Flávia Tavares de Matos. Foto: Arquivo Pessoal

(En)Cena – Considerando o seu lugar de fala, de mulher, profissional, pesquisadora, mãe e professora dos filhos em aula online e usuária ativa das redes sociais: o que é ser mulher no Brasil, durante a pandemia da COVID 19?

Dra Flávia Matos – É uma situação muito desafiadora e ao mesmo tempo sem saída. A gente simplesmente tem que fazer o esforço de aceitar que a situação é essa. E pelos nossos filhos, a gente tem que se esforçar ao máximo e seguir adiante. É muito difícil mesmo a pessoa se dividir entre o trabalho doméstico, teletrabalho e aulas online. Então é muito complicado, muito mesmo porque as vezes a gente não tem a didática necessária para ensinar as crianças e tem o cansaço, enfim.

Fonte: encurtador.com.br/gTW46

(En)Cena – Como a saúde mental (sentimentos e emoções) das mulheres, no contexto de pandemia, interfere em tomadas decisões acertadas ou equivocadas no trabalho?

Dra Flávia Matos – A saúde mental não interfere só no trabalho. Ela interfere aqui na vida pessoal, interfere nas aulas online também. A gente perde o equilíbrio e rende menos. A gente deixa de produzir um paper, deixa de fazer uma ligação que é necessária, deixa de mandar um email, deixa de participar de uma reunião por causa da aula online e isso tudo vai refletir no trabalho obviamente. A pessoa acaba que toma decisão errada, com emoção. Não usa tanto a razão para tomar decisões. A gente fica um pouco desequilibrada mesmo.

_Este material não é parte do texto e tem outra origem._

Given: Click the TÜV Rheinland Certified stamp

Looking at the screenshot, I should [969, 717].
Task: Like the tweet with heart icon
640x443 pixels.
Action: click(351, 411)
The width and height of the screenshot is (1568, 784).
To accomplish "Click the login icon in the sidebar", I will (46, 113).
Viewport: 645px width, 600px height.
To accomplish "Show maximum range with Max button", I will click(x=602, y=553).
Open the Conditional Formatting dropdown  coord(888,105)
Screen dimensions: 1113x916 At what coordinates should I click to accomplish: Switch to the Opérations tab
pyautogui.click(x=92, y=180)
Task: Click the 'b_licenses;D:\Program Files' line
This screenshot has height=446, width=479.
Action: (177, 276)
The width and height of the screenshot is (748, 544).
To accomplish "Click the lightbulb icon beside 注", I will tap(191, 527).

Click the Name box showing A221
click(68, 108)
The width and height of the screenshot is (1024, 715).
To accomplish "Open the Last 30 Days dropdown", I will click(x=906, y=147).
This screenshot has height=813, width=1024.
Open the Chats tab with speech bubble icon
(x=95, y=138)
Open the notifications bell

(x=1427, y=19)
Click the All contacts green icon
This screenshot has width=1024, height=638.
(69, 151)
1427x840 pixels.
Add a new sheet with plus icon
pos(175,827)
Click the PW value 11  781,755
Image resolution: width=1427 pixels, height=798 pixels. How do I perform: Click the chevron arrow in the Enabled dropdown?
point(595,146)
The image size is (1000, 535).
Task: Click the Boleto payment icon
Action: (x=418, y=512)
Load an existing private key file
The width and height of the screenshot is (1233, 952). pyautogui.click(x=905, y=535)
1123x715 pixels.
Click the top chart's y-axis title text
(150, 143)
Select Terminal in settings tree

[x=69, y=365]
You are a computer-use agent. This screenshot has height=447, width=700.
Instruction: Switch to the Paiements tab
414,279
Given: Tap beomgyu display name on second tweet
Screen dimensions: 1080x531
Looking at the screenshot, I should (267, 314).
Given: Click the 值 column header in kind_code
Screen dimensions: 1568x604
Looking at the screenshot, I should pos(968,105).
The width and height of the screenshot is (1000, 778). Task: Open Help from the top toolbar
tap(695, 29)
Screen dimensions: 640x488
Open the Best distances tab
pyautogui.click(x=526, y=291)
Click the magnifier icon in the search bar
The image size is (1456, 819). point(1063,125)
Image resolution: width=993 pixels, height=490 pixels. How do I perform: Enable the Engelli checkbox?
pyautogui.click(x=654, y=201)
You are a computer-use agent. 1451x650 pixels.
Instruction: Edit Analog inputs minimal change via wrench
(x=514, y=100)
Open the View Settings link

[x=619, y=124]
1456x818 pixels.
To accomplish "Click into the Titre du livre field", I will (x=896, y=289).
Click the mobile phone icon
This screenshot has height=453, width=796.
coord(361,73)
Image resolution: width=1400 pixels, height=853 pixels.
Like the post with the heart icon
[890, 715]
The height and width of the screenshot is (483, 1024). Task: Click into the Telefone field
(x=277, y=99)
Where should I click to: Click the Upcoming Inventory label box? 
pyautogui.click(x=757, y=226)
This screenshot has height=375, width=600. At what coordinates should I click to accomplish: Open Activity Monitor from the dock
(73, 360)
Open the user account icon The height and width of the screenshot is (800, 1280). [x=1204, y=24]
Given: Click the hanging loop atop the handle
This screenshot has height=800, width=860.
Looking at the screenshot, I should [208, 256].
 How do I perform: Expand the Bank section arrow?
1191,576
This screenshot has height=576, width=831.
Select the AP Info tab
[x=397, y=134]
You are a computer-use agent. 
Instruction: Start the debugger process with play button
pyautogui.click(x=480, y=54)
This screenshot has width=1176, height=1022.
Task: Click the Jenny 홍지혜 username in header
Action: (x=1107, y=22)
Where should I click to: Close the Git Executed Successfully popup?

Fonte: encurtador.com.br/hlrRZ

(En)Cena –  Elizabeth Hannon, editora do British Journal for Philosophy of Science, destaca que durante o mês de abril de 2020, durante a primeira onda da COVID 19, quase não recebeu pedidos de submissões de trabalhos realizados por mulheres (https://revistapesquisa.fapesp.br/maes-na-quarentena/, recuperado em 29 de julho de 2020). Diante disso, pergunto: quais os desafios de produzir ciência sendo mãe e mulher, durante a pandemia?

Dra Flávia Matos – Dá até vontade de chorar. Porque eu estou em teletrabalho, só que eu sou uma pesquisadora e minhas pesquisas são no campo. Está tudo atrasado: recurso, entregas, contrato de estagiários, a pandemia que impede a gente de ir para campo.  Então comprometeu tudo da produção científica.

Fonte: encurtador.com.br/oBWZ1

(En)Cena – Na sua opinião, qual seria o caminho para as mulheres no pós-pandemia?

Dra Flávia Matos – Eu acho que as mulheres no pós-pandemia, primeiro têm que procurar uma psicóloga para abrir o coração. Eu tenho amigas psicólogas que estão atendendo muitos pacientes que tiveram COVID, pois a doença pode deixar sequelas físicas e psicológicas também.  No trabalho, as pessoas vão ter que ter compreensão e tentar ajustar da melhor forma. É preciso dar tempo ao tempo. Investir em trabalhos de autoajuda. E no nosso caso, de mães pesquisadoras, é importante que sigamos uma ajudando a outra e nos apoiando sempre.